Kick Out the Sports!
by Bob Cook
Bob Cook's weekly ruminations on sports appear Mondays in Flak.
Isaac Newton taught us that for every action, there is an equal and opposite reaction. Newton's third law, it appears, applies to youth sports as well as physics. Thanks to general obnoxiousness by violent, overbearing parents and their venal offspring, we now have leagues banning a tradition almost as longstanding and revered as sticking
the worst fielder in right field. That tradition is infield chatter.
Like many so-called reforms, the banning of infield chatter is sold as something that must be done for the sake of the children. If you played don't have children playing youth baseball, you may not know this is going on.
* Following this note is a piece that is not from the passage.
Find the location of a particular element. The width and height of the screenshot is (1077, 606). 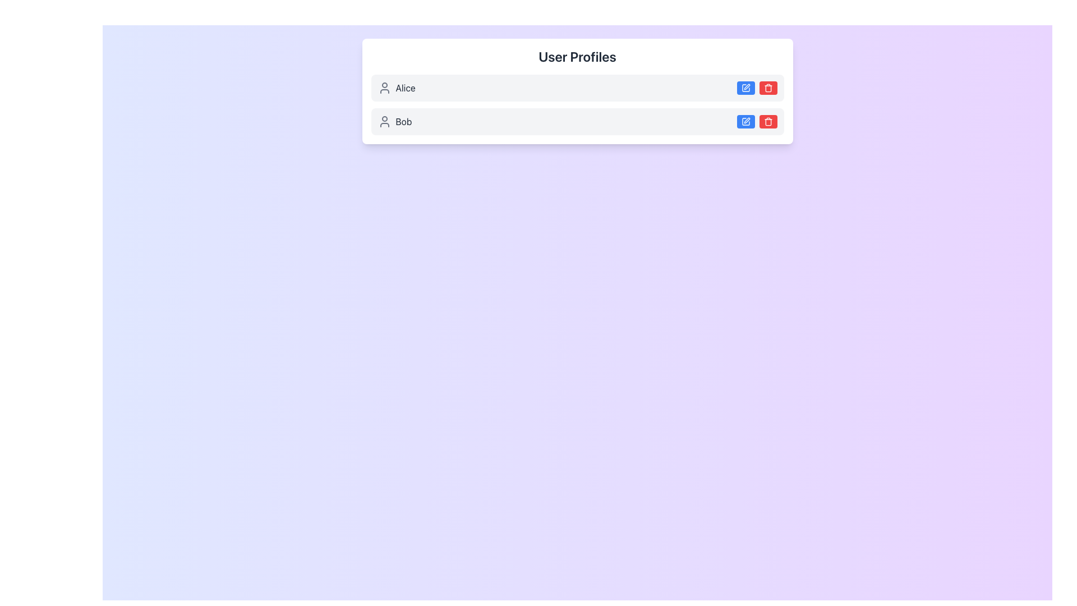

the text label displaying the user's name for the first user profile listed under the 'User Profiles' section is located at coordinates (405, 88).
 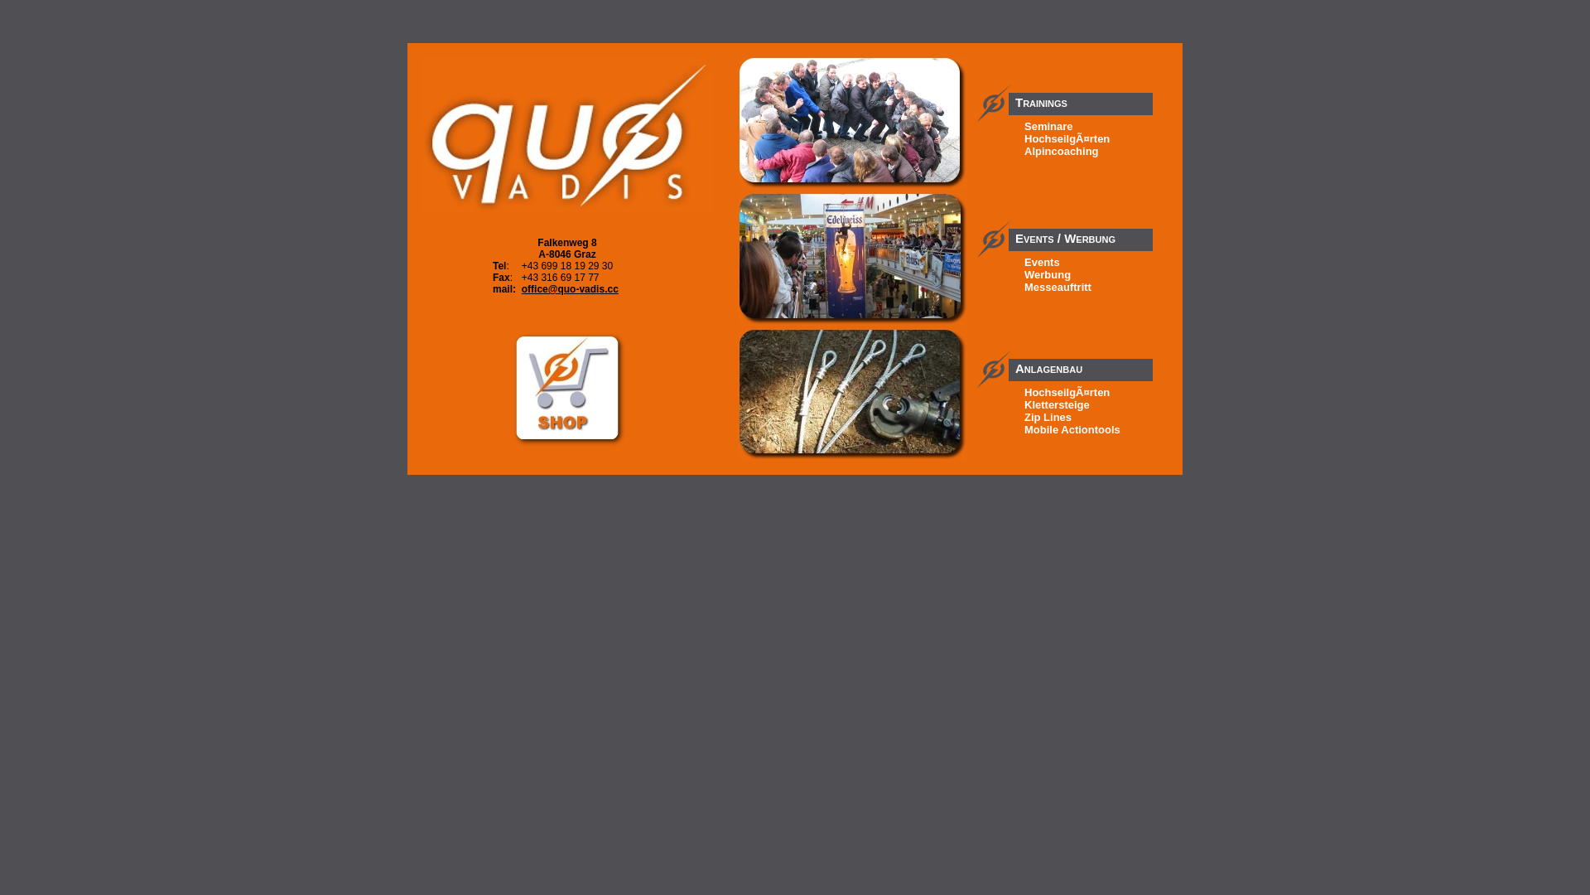 What do you see at coordinates (1081, 359) in the screenshot?
I see `'Anlagenbau'` at bounding box center [1081, 359].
I learned of it about midway through a parents' meeting for my 6-year-old son's baseball league.
About midway through the meeting, a league official asked us to pull out an orange sheet of paper. On it were the rules of decorum and sportsmanship for players and parents alike, and the official read them to us: "We will refrain from any abusive behavior such as insulting, belittling, negative cheering or physically abusing others."
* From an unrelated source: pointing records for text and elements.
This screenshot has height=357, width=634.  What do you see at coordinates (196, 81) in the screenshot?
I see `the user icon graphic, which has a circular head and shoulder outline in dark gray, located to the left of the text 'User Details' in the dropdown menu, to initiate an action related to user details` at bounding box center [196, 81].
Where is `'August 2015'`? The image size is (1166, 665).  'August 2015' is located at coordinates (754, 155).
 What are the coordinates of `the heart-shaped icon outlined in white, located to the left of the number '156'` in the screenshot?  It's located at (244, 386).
Fair enough. Youth sports-related idiocy reaches the police blotter so often, you'd think that instead of beginning with a ceremonial first pitch, games would begin with a ceremonial punch. I mentally applauded the vigilance of my son's league for doing whatever it took to create a positive atmosphere for young and impressionable players.
And then, the official expanded upon what was on the sheet: "No negative cheering also means, no 'Hey batter, batter!'"
Suddenly, my mental applause because mental booing. You mean this league bans infield chatter? You mean, "we want a batter, not a broken ladder" is considered a crime equal to some foul-mouthed parent threatening to beat up an umpire?
My son's league is not alone. The national offices of PONY Baseball and Softball, with which my son's league is affiliated, and Little League baseball do not explicitly ban the shouting of "we want a pitcher, not a belly-itcher." However, an indeterminate number of leagues across the country are quieting infield chatter and its cousin, bench jockeying, in the interests of protecting the fragile and developing egos of players, as well as defusing the fragile and developing rage of some parents. These misinformed leagues obviously have not considered the benefits of infield chatter.
First, chatter keeps kids' heads in the game. On my son's team, composed of 6, 7 and 8-year-olds, I've seen players distracted by airplanes flying overhead, an ice cream truck in a nearby parking lot and the unmistakable yawn of a blade of grass as it grows. Baseball is not a game for those with short attention spans, and if the kids are watching the batter and yelling at him to "sa-WINNGGGGG," at least they're paying attention, which
is half the battle in coaching children.
Also, I learned in my youth baseball days that if you're annoying enough in your bench chatter, your coach will put you in the game just so he doesn't have to listen to you anymore. My technique, circa 1981, was singing Styx' Paradise Theater album, song by song, in order. I ended up becoming a starter, I think, because my coach would rather have had me botch a grounder than hear my 11-year-old self break out another rendition of The Best of
Times."
Another case for infield chatter is that it imparts important life lessons that can
be drawn upon in adulthood which is what many coaches say organized sports are supposed to do, right? Someday these little ballplayers will be making sales presentations. And when they do, they'll know that rivals are rooting for them to fail, that the potential clients are looking for reasons not to buy from them, and that the failure of their presentation could bring ruin to their company. If you heard "Hey batter, batter!" as a kid and learned to block it out, you'll be ready as an adult to face these pressure situations. If you didn't, you'll grow up to
"sa-WINNGGGGG" when you shouldn't.
We shouldn't worry so much that infield chatter will scar the sensitive souls of our children. Have you heard their toys and games? A popular baseball computer game is a constant stream of mocking chatter. There's a
bowling set with pins that laugh at you until you knock them down, and a soccer set in which the goal trash-talks you until you score.
Such familiarity with chatter may explain why my son's team, and others in his
league, have gone all Henry David Thoreau on the no-negative-cheering rule. The kids chatter, the batter hears it, and no one seems worse for wear. In fact, you could say Newton's third law is at work here, too if a popular form of cheering is banned, then the equal and opposite reaction would be a rebellion. Unless another reaction comes in the form of some sort of chatter police, I expect we'll hear the sounds of infield chatter for a long time.